[Exercise requirements]:
Check every line of the entries below for the word "with", and copy the ones that have it.

........

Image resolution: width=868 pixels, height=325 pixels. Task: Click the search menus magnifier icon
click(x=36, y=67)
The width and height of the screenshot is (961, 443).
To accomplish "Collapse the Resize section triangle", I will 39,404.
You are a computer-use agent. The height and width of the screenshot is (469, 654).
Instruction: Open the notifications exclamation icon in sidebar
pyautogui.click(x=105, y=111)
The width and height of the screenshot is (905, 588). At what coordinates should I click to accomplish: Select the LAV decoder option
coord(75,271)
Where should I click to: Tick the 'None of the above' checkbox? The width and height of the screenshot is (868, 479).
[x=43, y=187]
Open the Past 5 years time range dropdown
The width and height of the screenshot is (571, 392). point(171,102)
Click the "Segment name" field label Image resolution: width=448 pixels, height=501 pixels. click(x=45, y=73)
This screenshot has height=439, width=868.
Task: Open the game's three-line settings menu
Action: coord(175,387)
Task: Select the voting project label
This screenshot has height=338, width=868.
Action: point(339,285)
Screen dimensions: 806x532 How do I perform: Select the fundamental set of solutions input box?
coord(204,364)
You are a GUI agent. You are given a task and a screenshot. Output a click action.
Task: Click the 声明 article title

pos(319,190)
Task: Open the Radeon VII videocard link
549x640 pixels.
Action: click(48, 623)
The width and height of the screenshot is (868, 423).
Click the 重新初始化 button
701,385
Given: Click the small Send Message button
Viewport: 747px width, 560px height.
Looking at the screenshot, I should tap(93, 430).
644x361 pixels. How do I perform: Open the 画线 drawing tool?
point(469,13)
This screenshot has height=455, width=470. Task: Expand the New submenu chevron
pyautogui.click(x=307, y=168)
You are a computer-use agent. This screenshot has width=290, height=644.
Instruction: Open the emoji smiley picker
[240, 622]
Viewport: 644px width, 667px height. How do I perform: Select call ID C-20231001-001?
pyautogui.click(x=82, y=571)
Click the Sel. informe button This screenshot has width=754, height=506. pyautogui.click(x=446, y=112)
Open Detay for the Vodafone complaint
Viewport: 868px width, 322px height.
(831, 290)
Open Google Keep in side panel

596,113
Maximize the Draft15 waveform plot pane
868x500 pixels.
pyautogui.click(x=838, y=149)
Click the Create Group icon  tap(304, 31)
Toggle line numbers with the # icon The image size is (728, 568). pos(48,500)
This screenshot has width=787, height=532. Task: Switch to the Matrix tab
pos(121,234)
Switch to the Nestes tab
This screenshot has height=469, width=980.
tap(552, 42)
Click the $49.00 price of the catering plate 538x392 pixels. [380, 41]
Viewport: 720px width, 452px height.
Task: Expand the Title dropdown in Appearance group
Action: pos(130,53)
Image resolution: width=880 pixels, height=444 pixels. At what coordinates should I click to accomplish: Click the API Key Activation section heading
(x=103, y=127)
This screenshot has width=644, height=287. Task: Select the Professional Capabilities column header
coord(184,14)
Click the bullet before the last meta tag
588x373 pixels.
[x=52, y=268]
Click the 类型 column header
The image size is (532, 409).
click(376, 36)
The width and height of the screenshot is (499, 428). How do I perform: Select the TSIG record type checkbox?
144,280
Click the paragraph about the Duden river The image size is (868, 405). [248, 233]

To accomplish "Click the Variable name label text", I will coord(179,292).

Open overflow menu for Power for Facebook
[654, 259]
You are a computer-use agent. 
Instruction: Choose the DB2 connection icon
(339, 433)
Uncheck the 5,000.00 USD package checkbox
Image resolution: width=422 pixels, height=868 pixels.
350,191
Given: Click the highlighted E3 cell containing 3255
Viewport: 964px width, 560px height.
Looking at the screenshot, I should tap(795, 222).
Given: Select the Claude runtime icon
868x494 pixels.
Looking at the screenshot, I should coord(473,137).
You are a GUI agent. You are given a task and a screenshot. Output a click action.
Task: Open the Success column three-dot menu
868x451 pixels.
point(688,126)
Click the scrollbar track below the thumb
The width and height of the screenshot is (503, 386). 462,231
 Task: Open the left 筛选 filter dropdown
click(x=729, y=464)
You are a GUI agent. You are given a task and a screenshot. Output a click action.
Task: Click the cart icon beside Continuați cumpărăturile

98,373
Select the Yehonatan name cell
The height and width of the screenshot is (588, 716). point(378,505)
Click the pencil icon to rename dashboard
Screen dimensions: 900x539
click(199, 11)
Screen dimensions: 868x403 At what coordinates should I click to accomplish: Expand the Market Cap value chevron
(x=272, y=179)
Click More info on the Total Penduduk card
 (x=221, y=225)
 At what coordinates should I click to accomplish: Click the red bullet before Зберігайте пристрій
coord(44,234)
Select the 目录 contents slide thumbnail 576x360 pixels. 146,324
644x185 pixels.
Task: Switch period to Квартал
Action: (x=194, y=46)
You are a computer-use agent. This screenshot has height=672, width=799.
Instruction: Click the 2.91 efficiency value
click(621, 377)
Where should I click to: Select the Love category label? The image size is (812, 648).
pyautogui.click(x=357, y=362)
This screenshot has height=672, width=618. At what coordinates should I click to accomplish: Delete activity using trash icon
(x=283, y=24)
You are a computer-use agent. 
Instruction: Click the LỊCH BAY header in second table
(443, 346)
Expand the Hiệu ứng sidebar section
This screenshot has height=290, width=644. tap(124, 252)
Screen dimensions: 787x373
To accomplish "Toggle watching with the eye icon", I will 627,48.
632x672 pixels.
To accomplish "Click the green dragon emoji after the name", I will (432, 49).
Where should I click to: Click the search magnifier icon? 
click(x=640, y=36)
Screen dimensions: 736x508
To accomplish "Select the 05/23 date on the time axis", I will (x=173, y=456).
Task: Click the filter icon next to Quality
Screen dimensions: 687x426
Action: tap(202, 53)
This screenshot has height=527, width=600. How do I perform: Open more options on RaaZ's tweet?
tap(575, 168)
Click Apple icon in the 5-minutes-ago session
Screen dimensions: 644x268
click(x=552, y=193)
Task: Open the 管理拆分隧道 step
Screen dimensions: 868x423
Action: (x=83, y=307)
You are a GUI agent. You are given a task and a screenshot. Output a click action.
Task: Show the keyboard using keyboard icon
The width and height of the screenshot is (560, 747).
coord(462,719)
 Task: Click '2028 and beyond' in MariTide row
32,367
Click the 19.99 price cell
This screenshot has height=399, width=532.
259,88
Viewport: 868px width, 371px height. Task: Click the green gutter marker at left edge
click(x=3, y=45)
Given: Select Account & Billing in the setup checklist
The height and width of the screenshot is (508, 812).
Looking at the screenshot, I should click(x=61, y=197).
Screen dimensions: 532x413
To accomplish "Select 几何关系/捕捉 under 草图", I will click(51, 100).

........

[Response]:
Toggle line numbers with the # icon The image size is (728, 568). pos(48,500)
To accomplish "Toggle watching with the eye icon", I will 627,48.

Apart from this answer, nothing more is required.